Legal Protections for Whistleblowers

Many laws protect whistleblowers: local, state, and federal. Some laws have 30 day time limits, others are 3 years or more.  Administrative agencies often investigate claims.  Some laws, like the False Claims Act qui tam provisions, require a lawyer.

Are there time limits for bringing whistleblower claims?

Yes.  The statutes of limitations can be very short, from just a few days for federal Government employees, to 30 days for employees asserting retaliation claims under a variety of federal statutes, and upwards to 3 to 6 years or more under the False Claims Act.

Statutes of limitations can entirely determine whether you can bring a whistleblower claim.  If the time limits expire, your case cannot be pursued, no matter how illegal the conduct. Some statutes of limitations involve events on a specific date. Others may involve “continuing acts” that extend the time limits. A complaint under many federal whistleblower laws, including most protecting environmental whistleblowers (other than nuclear whistleblowers), is considered timely if filed in writing within 30 days of the time an employee learns of the discrimination, harassment or retaliation.  Some courts have interpreted the time limit to begin when the employee learns of the final adverse action, even if the adverse action will not actually occur until a later date.

This is a very tricky area of the law and there are wide differences between the various state and federal laws—what is an untimely or a continuing violation under one statute may not be under another.

Do not delay in getting legal advice, or in otherwise protecting your rights by filing a claim with the appropriate authority, if there is any question about a short time period within which to assert your legal rights to protection for whistleblowing.

Do other laws besides federal laws protect whistleblowers?

Yes. Many states have enacted laws to protect whistleblowers. Most state laws have a longer statute of limitations than the 30 or 60 day time limit in some federal whistleblower statutes.  These state laws may also offer other benefits or damages unavailable under federal law.

It may be easier for a whistleblower to find a local lawyer knowledgeable about state whistleblower protections than to find an attorney familiar with the federal whistleblower laws.

What legal protections exist for employee and former employee whistleblowers?

Determining what federal, state, and local laws apply requires legal research in a relatively obscure area of the law, which a few lawyers and specialized public interest groups know well, but which most lawyers and the general public know little about. The laws are not comprehensive, and they do not cover every person in every situation. In a way, the whistleblower laws are a “crazy quilt” of overlapping laws, with lots of “holes” as well.

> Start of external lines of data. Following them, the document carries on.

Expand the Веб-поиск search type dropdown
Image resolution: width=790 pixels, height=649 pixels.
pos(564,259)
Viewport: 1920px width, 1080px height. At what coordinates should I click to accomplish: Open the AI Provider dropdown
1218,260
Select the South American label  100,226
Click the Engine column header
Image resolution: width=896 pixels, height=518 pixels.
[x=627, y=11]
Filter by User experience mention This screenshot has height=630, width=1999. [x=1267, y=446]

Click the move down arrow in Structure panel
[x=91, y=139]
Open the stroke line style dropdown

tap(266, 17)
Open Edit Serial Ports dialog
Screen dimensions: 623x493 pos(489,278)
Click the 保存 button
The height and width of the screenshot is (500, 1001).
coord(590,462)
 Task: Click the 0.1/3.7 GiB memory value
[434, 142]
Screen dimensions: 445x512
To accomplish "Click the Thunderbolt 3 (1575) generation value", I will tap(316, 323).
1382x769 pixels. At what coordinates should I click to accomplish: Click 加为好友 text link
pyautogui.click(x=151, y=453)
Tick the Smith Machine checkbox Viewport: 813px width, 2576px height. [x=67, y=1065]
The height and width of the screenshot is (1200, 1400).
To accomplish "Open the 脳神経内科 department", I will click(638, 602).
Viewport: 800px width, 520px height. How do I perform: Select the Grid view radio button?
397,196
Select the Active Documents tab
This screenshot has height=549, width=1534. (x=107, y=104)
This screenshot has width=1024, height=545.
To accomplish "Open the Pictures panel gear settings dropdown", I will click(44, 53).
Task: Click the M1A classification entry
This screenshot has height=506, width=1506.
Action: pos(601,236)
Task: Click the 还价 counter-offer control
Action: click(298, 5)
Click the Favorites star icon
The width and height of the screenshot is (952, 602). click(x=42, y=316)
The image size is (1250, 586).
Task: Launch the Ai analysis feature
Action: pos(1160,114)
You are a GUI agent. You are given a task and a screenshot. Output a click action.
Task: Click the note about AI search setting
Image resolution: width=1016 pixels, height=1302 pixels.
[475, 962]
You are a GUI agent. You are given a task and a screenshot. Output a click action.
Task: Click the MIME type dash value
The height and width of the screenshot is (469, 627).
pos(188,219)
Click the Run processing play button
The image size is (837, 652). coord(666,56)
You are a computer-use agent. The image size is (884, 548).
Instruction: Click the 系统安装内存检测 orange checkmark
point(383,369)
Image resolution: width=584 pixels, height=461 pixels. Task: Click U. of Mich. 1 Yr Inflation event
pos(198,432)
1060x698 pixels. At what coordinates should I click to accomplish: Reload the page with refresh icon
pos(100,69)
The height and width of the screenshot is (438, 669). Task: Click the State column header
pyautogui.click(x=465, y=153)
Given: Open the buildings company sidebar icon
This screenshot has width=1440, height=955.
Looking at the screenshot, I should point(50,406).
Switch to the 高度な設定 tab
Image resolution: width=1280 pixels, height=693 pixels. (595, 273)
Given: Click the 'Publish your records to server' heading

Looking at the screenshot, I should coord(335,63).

There are many laws against employment retaliation designed to protect employee whistleblowers. There are federal, state, and local laws, known as statutes. There are laws which cannot be found in any federal, state, or municipal law book because they are based upon the “common law.”  Common law whistleblower cases are often termed "wrongful discharge" or "public policy" claims.  These common law claims are developed by judicial rulings over a period of time or are based upon the general “public policy” interest that some states recognize as prohibiting some types of employment retaliation.

While there are many laws protecting employees, there are far fewer laws to protect those who are not employees or former employees. The False Claims Act qui tam provisions are one method by which a non-employee whistleblower may be able to expose wrongdoing in a legal proceeding. Other laws, such as those designed to protect witnesses who assist in official investigations, may protect non-employee whistleblowers who suffer retaliation or retribution because of their cooperation with government investigations or because they gave testimony in court proceedings.

How do laws prohibiting discrimination and retaliation protect whistleblowers?

Laws prohibiting discrimination make it unlawful to treat those with a special legal status differently than other employees because of their special legal status. This special legal status can be race, gender, age, ethnic origin, disability, or, in the case of whistleblowers, the reporting of wrongdoing. Congress or a state legislature determines who shall enjoy this protected status and, thus, receive protection from the discrimination laws. These same laws make it illegal to retaliate against an individual who has reported or made an effort to oppose discrimination in the work place, including whistleblower discrimination.

Discrimination prohibited by federal anti-retaliation or whistleblower laws includes a wide variety of actions taken by an employer. Virtually any retaliatory change in the whistleblower's status or terms and conditions of employment may be illegal. Prohibited retaliation can include a wide range of actions, including reprimands, probationary periods, overly-harsh performance appraisals, demotions, failure to promote or transfer, threats of termination, and employment termination.